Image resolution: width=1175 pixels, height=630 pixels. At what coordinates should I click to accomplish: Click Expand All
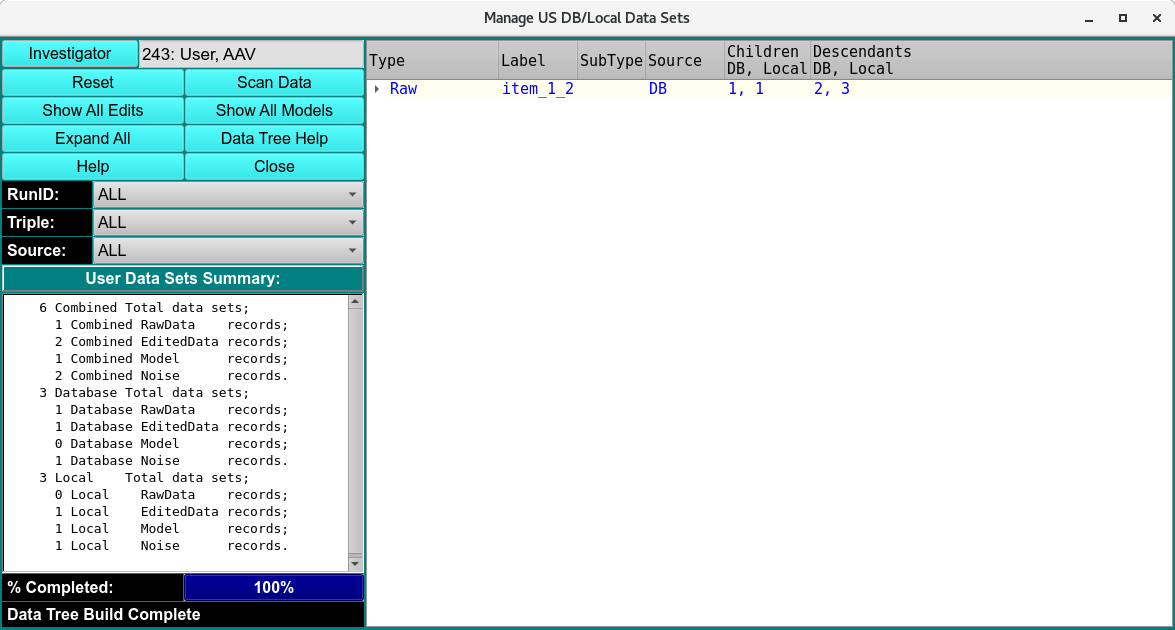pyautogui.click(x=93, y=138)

——

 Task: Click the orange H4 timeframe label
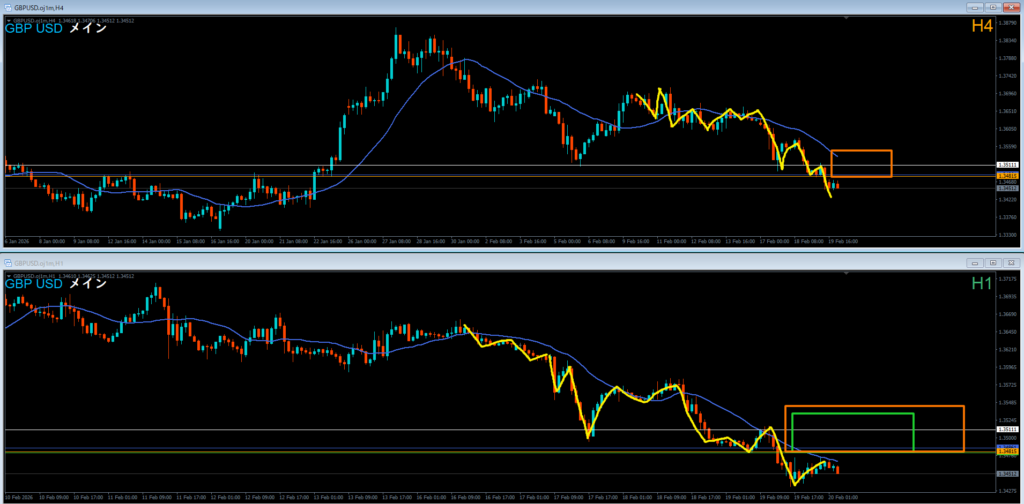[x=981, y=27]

——

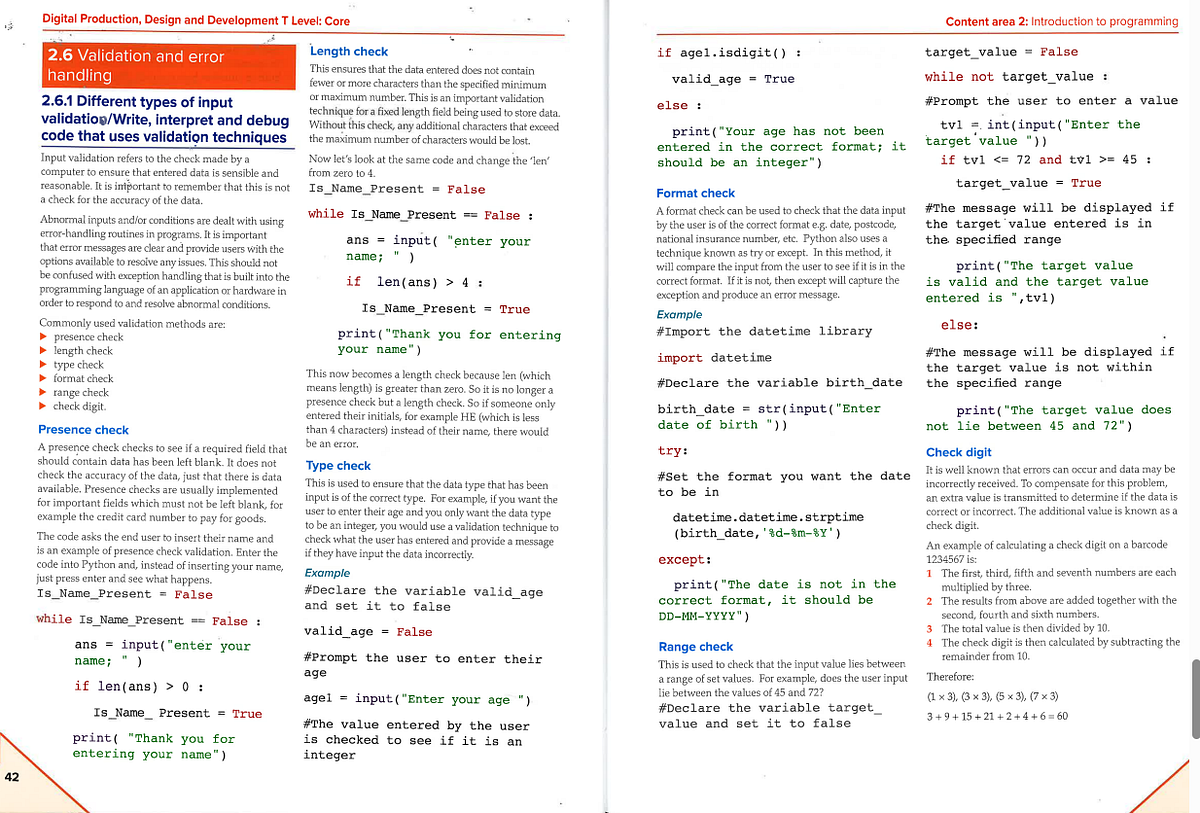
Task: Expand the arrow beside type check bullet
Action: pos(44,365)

——

## Problem statement
Copy out everything in the material from the line containing "Image resolution: width=1175" down to the line containing "pyautogui.click(x=93, y=138)", both of those lines included, and leave out the pictures.

## Final result
Image resolution: width=1175 pixels, height=630 pixels. At what coordinates should I click to accomplish: Click Expand All
pyautogui.click(x=93, y=138)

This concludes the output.